### [Source information]
=-=-=
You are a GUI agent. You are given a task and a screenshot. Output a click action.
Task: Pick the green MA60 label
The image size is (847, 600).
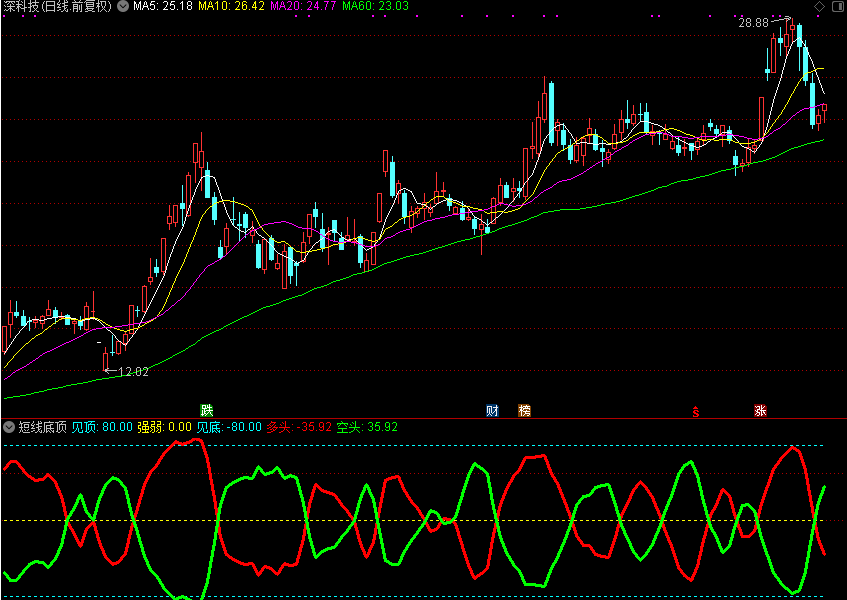375,7
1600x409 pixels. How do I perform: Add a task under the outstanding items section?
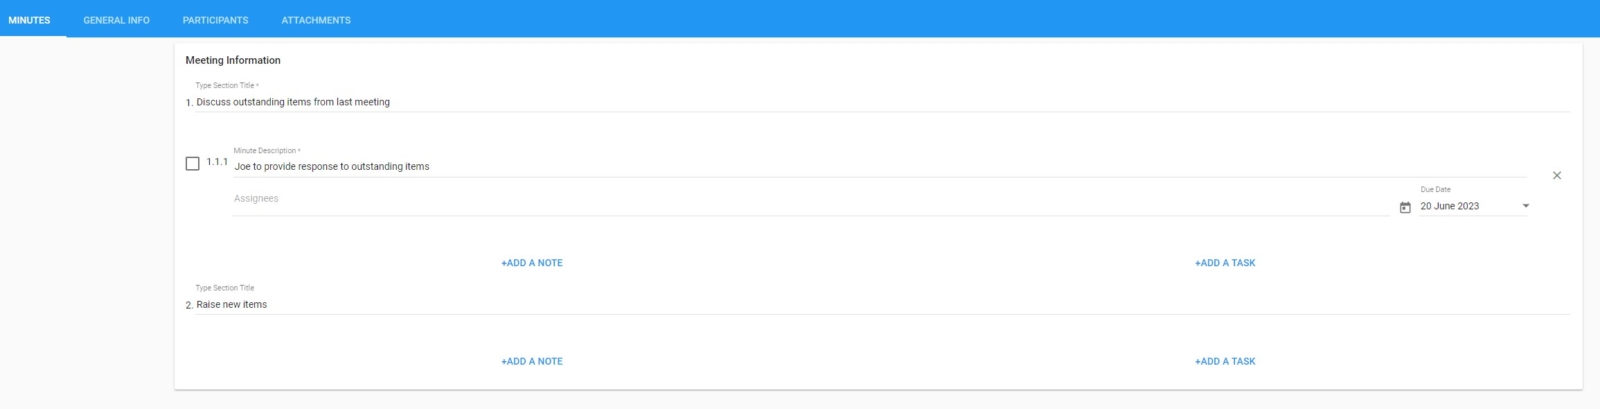point(1225,263)
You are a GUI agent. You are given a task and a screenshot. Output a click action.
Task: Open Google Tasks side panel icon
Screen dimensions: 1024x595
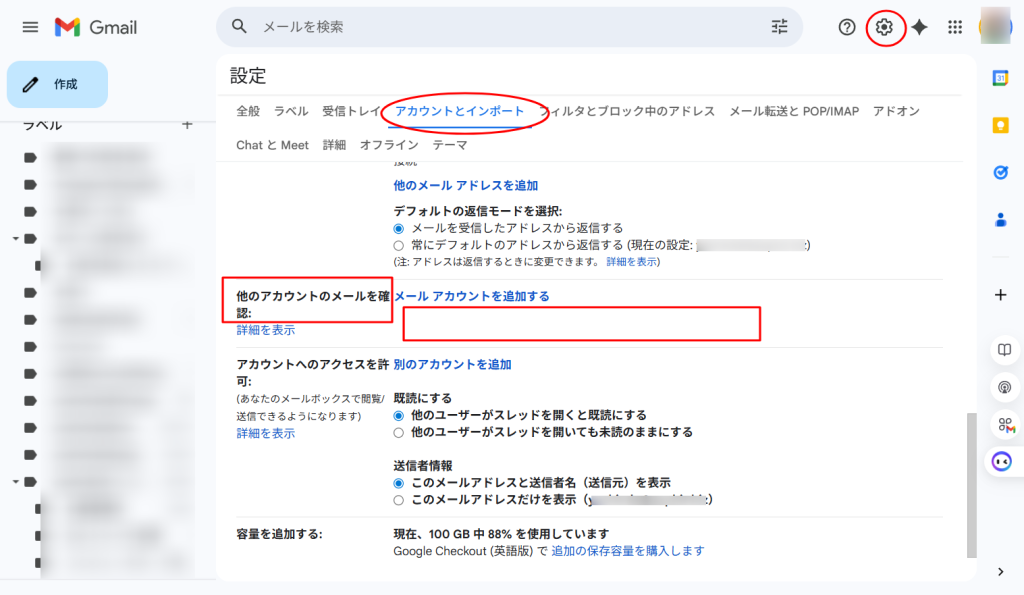[x=1000, y=172]
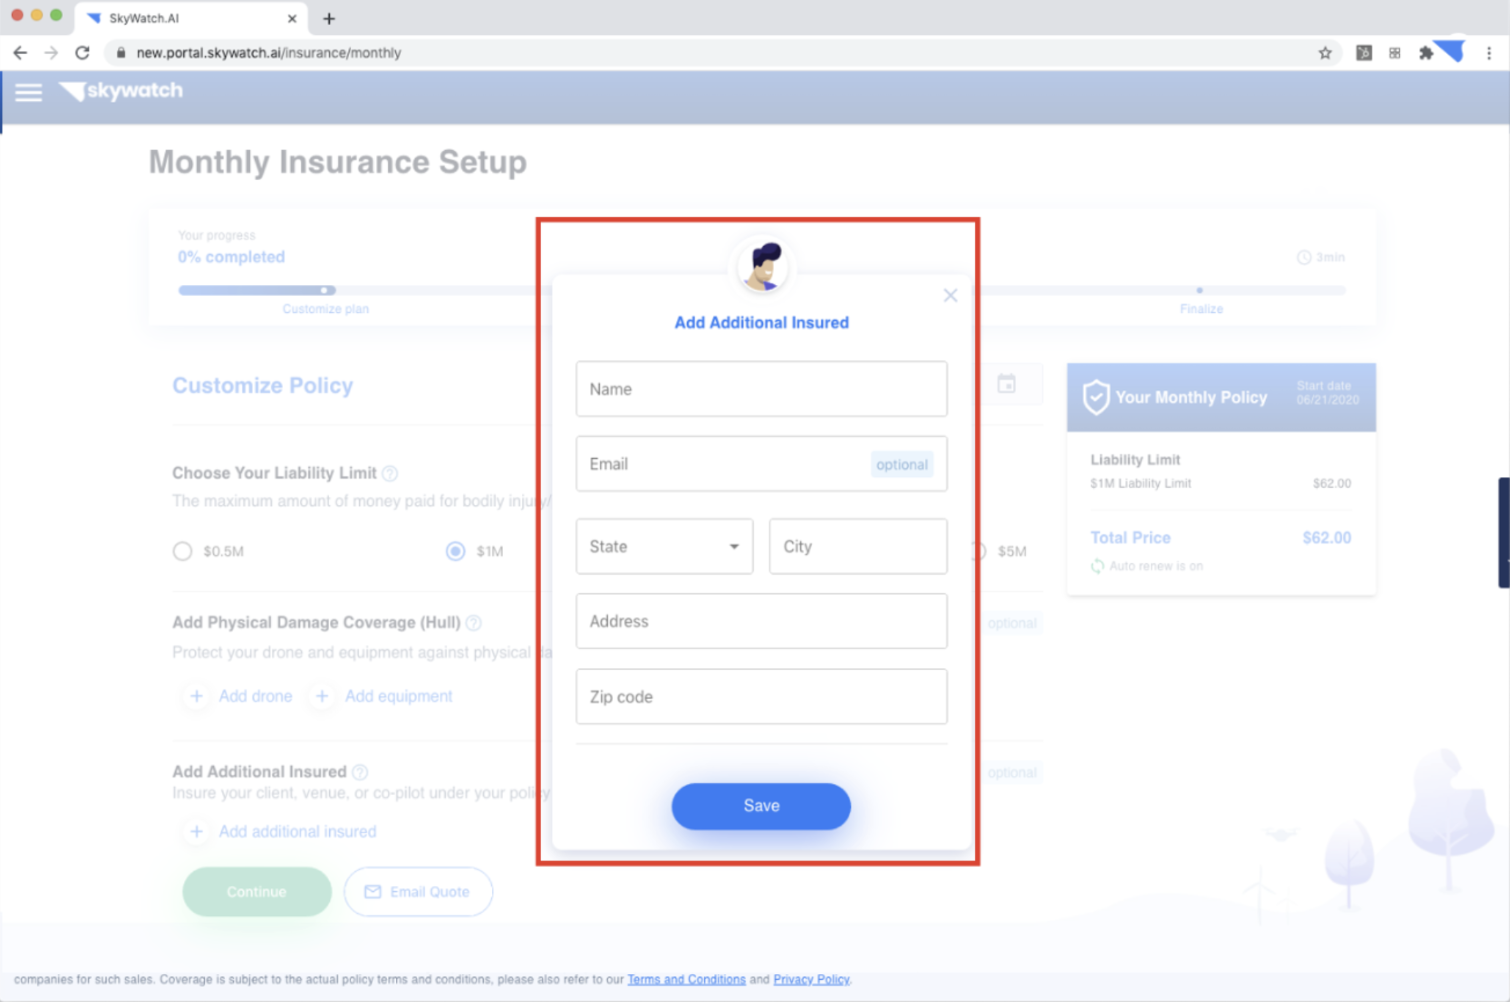Open the calendar date picker icon
This screenshot has width=1510, height=1002.
pyautogui.click(x=1007, y=383)
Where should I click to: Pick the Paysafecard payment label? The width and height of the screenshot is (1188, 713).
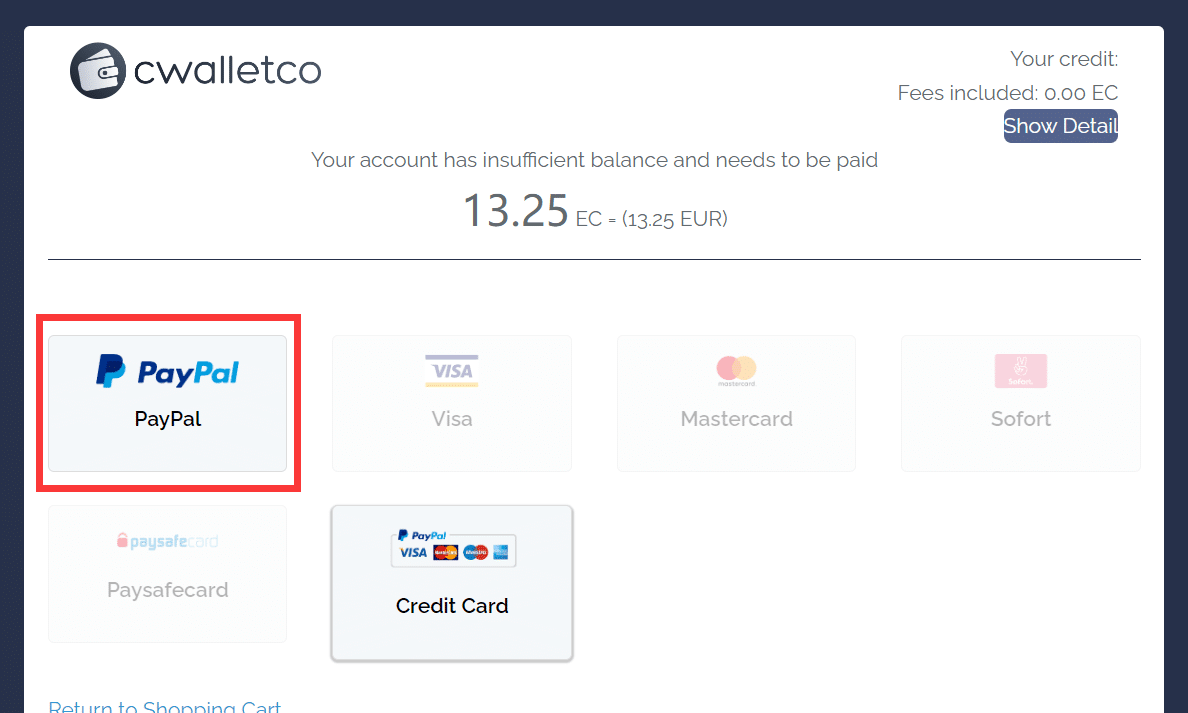(x=168, y=590)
=-=-=
### [Exercise aim]
When you reach a picture, pass over it; write out all other material exactly.

### [Answer below]
You are a GUI agent. You are given a task and a screenshot. Output a click action.
Task: Pick the green MA60 label
The image size is (847, 600).
375,7
1600x409 pixels. How do I perform: Add a task under the outstanding items section?
point(1225,263)
You are a GUI agent. You are given a task and a screenshot. Output a click action.
Task: Open Google Tasks side panel icon
Screen dimensions: 1024x595
[x=1000, y=172]
Open the calendar date picker icon
This screenshot has width=1510, height=1002.
pyautogui.click(x=1007, y=383)
Where should I click to: Pick the Paysafecard payment label? The width and height of the screenshot is (1188, 713).
(x=168, y=590)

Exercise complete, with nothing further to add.